Unscheduled Home Directory Outage
UPDATE: May 9, 2020 9:03pm
As of %endtime%, the Gilbreth, Brown, Snyder, Halstead, Rice, Scholar, and Workbench clusters have been returned to normal service. Job queues have been enabled and job scheduling has been resumed. We apologize for the disruption of service. Please report any issues to firstname.lastname@example.org.
UPDATE: May 9, 2020 3:05pm
As the impact of this grows with the length of the scheduling pause, we're now emailing all users directly. Job scheduling on all clusters remains paused to reduce load and help engineers locate the issue. Work continues on bringing the
/home filesystem back to normal operation, and we will provide another update later tonight or as soon as the situation changes.
UPDATE: May 8, 2020 8:50pm
Work continues on troubleshooting source of high load on Gilbreth, Brown, Snyder, Halstead, Rice, Scholar, and Workbench clusters' home directories. Scheduling of new jobs has been temporarily paused.
ORIGINAL: May 8, 2020 2:30pm - May 9, 2020 9:00pm EDT
The Gilbreth, Brown, Snyder, Halstead, Rice, Scholar, and Workbench clusters began experiencing issues with intermittently slow home directories access around 2:30pm. The issue has been traced to a high load on one of the filesystem's back-end servers. Engineers are currently diagnosing the issue and are working to identify a fix.

:: EXCERPTED RECORDS ::
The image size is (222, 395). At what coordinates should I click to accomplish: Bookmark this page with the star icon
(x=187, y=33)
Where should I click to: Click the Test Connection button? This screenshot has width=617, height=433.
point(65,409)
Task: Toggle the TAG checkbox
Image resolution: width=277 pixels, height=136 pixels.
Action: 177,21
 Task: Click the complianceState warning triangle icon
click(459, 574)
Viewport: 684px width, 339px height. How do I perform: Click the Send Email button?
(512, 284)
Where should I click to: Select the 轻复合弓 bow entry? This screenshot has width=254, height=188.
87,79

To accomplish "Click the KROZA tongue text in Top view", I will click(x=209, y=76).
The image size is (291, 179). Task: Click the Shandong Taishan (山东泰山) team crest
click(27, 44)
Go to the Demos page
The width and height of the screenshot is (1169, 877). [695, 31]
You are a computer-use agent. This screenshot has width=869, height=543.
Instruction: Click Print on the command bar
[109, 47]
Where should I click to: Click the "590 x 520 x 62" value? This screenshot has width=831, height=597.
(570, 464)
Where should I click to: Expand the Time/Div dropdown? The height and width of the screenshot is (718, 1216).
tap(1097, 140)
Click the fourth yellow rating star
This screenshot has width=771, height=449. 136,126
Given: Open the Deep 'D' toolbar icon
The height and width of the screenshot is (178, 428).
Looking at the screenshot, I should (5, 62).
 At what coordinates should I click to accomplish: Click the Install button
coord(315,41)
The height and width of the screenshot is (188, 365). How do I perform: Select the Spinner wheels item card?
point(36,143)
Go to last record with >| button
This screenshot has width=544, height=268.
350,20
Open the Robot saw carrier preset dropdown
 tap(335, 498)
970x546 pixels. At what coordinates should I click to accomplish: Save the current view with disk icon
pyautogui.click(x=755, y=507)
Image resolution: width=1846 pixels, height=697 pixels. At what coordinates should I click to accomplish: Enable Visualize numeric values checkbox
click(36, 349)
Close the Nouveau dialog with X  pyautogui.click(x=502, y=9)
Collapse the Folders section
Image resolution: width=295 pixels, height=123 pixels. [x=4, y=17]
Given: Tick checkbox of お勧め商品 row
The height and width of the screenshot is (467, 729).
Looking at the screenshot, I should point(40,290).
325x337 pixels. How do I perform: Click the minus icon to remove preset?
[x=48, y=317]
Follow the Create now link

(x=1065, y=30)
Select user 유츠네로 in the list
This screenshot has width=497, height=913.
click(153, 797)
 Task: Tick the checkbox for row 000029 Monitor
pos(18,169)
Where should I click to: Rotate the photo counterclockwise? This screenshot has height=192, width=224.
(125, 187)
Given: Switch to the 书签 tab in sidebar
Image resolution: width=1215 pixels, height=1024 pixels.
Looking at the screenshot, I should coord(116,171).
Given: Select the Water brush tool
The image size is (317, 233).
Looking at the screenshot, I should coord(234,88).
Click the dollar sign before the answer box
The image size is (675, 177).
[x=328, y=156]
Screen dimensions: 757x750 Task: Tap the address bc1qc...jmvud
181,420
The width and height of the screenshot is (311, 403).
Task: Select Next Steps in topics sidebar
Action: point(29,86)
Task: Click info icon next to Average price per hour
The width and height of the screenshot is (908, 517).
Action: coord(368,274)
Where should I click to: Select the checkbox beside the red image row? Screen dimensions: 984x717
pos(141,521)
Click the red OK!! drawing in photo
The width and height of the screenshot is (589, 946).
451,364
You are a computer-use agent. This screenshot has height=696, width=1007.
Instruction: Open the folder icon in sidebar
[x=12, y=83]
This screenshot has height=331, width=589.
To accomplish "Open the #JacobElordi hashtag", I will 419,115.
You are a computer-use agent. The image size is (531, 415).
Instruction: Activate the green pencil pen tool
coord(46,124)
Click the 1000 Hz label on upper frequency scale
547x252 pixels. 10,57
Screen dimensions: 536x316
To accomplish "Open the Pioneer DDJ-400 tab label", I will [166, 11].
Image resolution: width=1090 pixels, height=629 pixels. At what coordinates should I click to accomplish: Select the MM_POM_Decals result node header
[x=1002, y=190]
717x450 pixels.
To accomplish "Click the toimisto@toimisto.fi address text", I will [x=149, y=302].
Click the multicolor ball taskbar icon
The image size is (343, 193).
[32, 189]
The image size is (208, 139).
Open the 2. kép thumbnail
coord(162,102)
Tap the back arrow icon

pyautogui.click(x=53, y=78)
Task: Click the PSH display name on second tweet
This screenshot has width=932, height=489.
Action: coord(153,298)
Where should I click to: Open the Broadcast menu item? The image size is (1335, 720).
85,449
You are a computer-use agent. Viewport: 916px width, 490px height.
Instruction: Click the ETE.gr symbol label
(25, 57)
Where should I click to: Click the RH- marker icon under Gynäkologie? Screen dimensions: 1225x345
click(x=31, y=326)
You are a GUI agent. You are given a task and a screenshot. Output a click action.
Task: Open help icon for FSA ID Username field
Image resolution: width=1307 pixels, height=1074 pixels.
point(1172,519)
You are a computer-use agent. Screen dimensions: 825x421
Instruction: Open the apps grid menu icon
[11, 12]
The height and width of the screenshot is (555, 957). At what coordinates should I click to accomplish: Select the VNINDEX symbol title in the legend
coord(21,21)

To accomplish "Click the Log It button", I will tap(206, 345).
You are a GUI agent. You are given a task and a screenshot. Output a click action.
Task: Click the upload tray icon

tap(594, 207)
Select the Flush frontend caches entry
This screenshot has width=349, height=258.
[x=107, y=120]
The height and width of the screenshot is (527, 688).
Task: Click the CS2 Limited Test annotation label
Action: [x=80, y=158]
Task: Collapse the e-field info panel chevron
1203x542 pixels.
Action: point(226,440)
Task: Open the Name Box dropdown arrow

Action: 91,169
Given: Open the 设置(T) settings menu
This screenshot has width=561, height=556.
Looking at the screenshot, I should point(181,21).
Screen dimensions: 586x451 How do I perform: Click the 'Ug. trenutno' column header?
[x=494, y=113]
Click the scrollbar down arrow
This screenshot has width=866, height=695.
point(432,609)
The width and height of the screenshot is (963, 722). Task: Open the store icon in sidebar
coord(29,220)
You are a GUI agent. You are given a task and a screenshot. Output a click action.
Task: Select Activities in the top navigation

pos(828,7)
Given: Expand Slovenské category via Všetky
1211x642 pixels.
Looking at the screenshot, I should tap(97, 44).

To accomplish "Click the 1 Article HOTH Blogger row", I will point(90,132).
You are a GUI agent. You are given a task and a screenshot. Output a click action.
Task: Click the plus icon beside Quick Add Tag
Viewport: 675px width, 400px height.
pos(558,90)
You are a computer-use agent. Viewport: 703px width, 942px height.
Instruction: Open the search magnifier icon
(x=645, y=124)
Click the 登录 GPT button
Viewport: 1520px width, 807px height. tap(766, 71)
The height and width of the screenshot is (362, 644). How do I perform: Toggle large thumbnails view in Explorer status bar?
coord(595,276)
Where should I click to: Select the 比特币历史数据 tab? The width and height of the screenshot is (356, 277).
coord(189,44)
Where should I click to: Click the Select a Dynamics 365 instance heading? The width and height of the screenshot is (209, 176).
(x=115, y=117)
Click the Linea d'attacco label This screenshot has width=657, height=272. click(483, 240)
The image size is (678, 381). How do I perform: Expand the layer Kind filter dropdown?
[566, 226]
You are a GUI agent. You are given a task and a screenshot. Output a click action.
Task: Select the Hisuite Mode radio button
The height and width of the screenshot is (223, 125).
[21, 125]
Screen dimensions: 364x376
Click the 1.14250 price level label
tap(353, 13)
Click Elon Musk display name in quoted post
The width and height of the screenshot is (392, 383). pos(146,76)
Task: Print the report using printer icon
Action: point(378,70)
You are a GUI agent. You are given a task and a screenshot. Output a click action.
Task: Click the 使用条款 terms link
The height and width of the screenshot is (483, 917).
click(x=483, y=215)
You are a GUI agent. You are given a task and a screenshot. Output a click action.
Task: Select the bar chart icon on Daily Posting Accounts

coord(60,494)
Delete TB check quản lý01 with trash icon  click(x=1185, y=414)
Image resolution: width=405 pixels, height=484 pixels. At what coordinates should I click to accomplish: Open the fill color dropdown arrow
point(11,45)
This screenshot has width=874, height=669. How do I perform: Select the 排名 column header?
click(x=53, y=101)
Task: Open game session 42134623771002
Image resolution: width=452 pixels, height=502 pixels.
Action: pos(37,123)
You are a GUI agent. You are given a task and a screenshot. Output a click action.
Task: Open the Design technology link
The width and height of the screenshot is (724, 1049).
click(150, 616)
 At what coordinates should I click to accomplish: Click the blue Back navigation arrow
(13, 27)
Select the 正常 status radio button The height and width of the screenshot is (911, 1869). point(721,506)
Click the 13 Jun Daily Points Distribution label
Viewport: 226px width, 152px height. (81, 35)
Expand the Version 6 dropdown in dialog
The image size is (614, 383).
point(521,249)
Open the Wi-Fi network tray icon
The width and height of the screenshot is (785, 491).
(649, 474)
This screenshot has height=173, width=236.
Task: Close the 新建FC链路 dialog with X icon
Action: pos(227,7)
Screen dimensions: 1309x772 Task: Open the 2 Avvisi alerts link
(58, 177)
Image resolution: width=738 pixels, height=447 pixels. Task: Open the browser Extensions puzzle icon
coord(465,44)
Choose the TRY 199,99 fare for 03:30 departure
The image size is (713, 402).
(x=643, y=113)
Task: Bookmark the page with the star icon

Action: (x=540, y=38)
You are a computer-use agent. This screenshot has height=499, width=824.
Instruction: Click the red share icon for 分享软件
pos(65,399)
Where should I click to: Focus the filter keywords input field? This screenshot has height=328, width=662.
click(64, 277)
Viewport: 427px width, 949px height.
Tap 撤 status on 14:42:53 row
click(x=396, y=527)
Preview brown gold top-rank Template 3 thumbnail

:: EXERCISE DIRECTIONS ::
From the outage notice, extract the passage between "ORIGINAL: May 8, 2020" and "identify a fix.", inclusive.

:: TASK RESULT ::
ORIGINAL: May 8, 2020 2:30pm - May 9, 2020 9:00pm EDT
The Gilbreth, Brown, Snyder, Halstead, Rice, Scholar, and Workbench clusters began experiencing issues with intermittently slow home directories access around 2:30pm. The issue has been traced to a high load on one of the filesystem's back-end servers. Engineers are currently diagnosing the issue and are working to identify a fix.